I tried to have my essays be really unique and connected to medicine. In my common application essay I talked about visiting my family in Sudan (developing country) and how there was a lack of access to healthcare and how it changed my view of the world and the opportunities provided to me. In my supplemental essays, I tried to paint myself as someone who is really curious about the world. Some of my essays I wrote about my mother and how she sacrificed everything for a better life for me. Some of the essays I did for schools were very weird but they all revolved around the idea of curiosity, persistence, and resilience.

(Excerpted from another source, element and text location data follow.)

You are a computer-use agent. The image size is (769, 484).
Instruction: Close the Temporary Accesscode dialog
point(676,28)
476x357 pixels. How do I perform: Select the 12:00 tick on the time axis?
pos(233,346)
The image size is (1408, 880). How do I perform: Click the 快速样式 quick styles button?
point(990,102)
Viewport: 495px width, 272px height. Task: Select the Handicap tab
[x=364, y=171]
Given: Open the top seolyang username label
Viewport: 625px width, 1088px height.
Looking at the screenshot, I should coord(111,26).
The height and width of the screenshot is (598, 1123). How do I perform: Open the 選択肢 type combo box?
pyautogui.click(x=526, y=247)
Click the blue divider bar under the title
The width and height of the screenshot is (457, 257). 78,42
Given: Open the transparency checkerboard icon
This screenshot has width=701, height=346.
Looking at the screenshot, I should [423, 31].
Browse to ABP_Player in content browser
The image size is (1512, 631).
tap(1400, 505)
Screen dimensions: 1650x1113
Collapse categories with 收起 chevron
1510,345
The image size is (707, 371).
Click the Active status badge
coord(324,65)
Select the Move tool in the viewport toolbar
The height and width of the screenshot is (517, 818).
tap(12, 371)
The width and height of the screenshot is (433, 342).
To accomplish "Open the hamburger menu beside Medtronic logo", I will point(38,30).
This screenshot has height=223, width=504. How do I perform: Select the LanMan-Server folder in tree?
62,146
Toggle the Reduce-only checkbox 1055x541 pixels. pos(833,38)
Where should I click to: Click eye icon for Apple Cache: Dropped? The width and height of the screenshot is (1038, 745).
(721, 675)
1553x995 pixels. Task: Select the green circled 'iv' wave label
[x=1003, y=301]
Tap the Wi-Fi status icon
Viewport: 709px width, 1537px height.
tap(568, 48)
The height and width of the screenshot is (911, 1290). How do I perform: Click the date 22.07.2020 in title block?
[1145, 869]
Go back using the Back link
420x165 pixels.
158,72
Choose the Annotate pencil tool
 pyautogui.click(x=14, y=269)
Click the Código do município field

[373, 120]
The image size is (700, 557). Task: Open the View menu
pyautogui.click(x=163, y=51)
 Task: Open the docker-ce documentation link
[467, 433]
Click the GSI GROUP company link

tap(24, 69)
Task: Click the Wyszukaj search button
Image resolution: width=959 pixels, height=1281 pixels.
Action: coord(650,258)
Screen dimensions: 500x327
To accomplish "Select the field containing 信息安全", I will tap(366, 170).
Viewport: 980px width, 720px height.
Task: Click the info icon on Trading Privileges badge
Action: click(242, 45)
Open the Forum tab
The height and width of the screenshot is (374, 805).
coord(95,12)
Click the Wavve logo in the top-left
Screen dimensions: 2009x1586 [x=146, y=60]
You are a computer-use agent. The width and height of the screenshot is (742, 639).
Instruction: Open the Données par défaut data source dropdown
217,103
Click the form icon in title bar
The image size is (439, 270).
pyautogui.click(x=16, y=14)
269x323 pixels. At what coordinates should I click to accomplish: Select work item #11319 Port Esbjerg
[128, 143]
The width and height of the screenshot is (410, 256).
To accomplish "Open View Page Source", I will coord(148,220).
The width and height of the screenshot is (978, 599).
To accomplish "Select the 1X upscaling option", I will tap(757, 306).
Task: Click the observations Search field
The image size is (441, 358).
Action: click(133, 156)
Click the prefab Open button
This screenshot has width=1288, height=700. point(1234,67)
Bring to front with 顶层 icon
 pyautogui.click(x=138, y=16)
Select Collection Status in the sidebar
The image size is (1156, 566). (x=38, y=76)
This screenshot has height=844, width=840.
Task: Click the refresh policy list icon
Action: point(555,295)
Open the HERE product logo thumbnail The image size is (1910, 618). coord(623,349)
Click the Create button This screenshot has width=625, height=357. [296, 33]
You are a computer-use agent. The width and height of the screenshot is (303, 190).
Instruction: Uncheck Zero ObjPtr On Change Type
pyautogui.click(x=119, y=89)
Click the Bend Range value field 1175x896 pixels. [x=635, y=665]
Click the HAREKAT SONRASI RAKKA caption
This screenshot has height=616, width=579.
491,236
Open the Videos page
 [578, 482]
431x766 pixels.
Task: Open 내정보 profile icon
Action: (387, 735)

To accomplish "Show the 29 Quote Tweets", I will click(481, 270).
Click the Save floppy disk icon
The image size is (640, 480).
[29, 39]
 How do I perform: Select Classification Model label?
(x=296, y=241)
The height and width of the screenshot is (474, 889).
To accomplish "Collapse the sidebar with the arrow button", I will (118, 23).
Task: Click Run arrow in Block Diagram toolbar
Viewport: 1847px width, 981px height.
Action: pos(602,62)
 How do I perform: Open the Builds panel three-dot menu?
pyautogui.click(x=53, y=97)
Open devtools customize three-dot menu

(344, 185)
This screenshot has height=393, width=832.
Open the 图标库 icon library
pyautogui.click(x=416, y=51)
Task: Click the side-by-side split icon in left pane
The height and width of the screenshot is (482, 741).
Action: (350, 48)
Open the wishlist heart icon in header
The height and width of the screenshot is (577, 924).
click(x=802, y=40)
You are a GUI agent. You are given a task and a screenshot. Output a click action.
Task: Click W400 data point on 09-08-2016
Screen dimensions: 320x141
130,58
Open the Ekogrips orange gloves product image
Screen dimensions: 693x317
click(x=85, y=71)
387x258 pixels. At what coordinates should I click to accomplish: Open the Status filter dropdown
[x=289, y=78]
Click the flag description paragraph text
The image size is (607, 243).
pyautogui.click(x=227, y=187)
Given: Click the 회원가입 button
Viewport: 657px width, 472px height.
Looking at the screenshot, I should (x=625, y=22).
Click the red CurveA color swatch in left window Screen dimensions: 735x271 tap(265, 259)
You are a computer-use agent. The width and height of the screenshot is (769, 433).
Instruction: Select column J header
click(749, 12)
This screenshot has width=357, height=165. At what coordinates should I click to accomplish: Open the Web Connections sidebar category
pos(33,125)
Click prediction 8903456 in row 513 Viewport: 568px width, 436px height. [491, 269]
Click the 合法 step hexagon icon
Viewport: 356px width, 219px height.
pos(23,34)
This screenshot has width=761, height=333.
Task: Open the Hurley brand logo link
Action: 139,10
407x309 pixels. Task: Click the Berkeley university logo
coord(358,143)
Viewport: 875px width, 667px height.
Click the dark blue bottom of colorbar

I think what made me a strong applicant was my essays. Although my test scores and gpa were considered average for the schools that I applied to, the effort I put in pushed me into getting accepted. I started working on my essays everyday the summer of the senior year. I was in a summer program called QuestBridge and SCS Noonan Scholars and I had access to many admissions officers and people who helped me with my essays. I kept working on my essays till two days before the deadline. In my opinion, I think that applying early action (November 1st deadline) helped me the most. Usually kids who apply early action are wealthy and in the higher class of society. Being a low-income, first generation student may have helped me stand out in that aspect.


The advice I would give is that you should always apply to your top choice early rather than later. I also think that students should try to work hard in high school and balance their activities so that they don't burn out. They should make sure to keep their gpa up as well. In addition, they should make sure that they have at least one teacher that they have known for most of their high school years so that he/she can write their essays. They should also try to always ask for help whenever they need it and never by shy to ask questions. For college applications, students should always remember to start their essays very early because writing is a process.


I applied to college as a low-income, first generation student. My single mother raised me by herself and I came to the US at a later age. My life story may have helped me stand out in the application process because I know that the struggles that I have faced may have been quite different from other students.


The biggest reason why I chose this university was because of the amount of money I was getting. My cost of attendance and personal expenses were all covered for me. Some of my other schools did not offer this to me. However, I chose Stanford specifically because the students at the school are very collaborative. Based on high school, I realize that I fit better in a collaborative environment. At Stanford, I will be able to thrive and be more comfortable meeting, and learning, with new people.